3.      Articles 43 EC and 56 EC do not preclude legislation of a Member State which provides that any relief for tax paid abroad made available to a resident company which has received foreign-sourced dividends is to reduce the amount of corporation tax against which that company may offset advance corporation tax.

Article 43 EC precludes legislation of a Member State which allows a resident company to surrender to resident subsidiaries the amount of advance corporation tax paid which cannot be offset against the liability of that company to corporation tax for the current accounting period or previous or subsequent accounting periods, so that those subsidiaries may offset it against their liability to corporation tax, but does not allow a resident company to surrender such an amount to non-resident subsidiaries where the latter are taxable in that Member State on the profits which they made there.

4.      Articles 43 EC and 56 EC preclude legislation of a Member State which, while exempting from advance corporation tax resident companies paying dividends to their shareholders which have their origin in nationally-sourced dividends received by them, allows resident companies distributing dividends to their shareholders which have their origin in foreign-sourced dividends received by them to elect to be taxed under a regime which permits them to recover the advance corporation tax paid but, first, obliges those companies to pay that advance corporation tax and subsequently to claim repayment and, secondly, does not provide a tax credit for their shareholders, whereas those shareholders would have received such a tax credit in the case of a distribution made by a resident company which had its origin in nationally-sourced dividends.

5.      Article 57(1) EC is to be interpreted as meaning that where, before 31 December 1993, a Member State has adopted legislation which contains restrictions on capital movements to or from non-member countries which are prohibited by Article 56 EC and, after that date, adopts measures which, while also constituting a restriction on such movements, are essentially identical to the previous legislation or do no more than restrict or abolish an obstacle to the exercise of the Community rights and freedoms arising under that previous legislation, Article 56 EC does not preclude the application of those measures to non-member countries when they apply to capital movements involving direct investment, including investment in real estate, establishment, the provision of financial services or the admission of securities to capital markets. Holdings in a company which are not acquired with a view to the establishment or maintenance of lasting and direct economic links between the shareholder and that company and do not allow the shareholder to participate effectively in the management of that company or in its control cannot, in this connection, be regarded as direct investments.

6.      In the absence of Community legislation, it is for the domestic legal system of each Member State to designate the courts and tribunals having jurisdiction and to lay down the detailed procedural rules governing actions for safeguarding rights which individuals derive from Community law, including the classification of claims brought by injured parties before the national courts and tribunals. Those courts and tribunals are, however, obliged to ensure that individuals should have an effective legal remedy enabling them to obtain reimbursement of the tax unlawfully levied on them and the amounts paid to that Member State or withheld by it directly against that tax.
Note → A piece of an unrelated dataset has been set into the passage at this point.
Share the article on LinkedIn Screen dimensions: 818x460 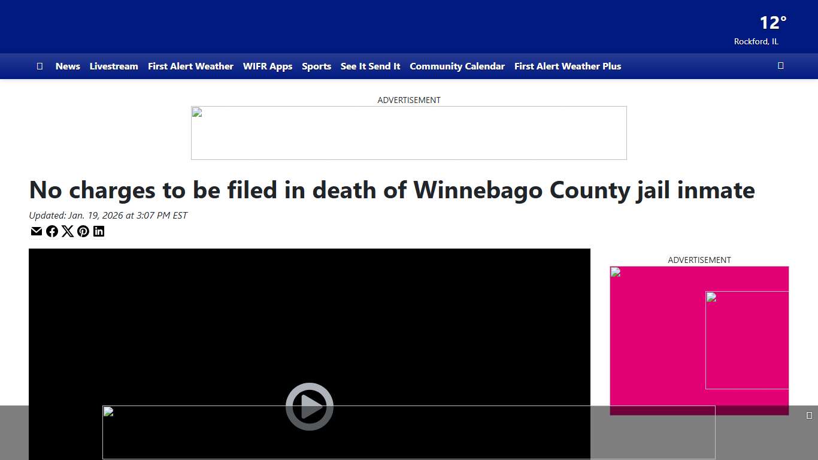99,231
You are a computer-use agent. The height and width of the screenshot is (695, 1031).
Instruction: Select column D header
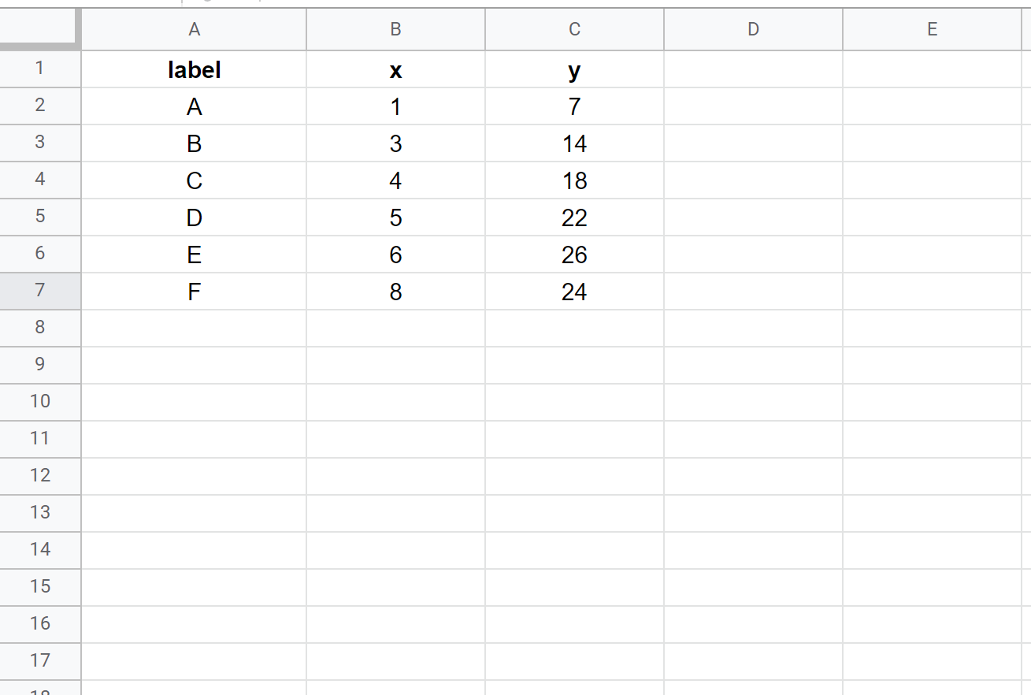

As regards other loss or damage which a person may have sustained by reason of a breach of Community law for which a Member State is liable, the latter is under a duty to make reparation for the loss or damage caused to individuals in the conditions set out in paragraph 51 of the judgment in Joined Cases C-46/93 and C-48/93 Brasserie du Pêcheur and Factortame [1996] ECR I-1029, but that does not preclude the State from being liable under less restrictive conditions, where national law so provides.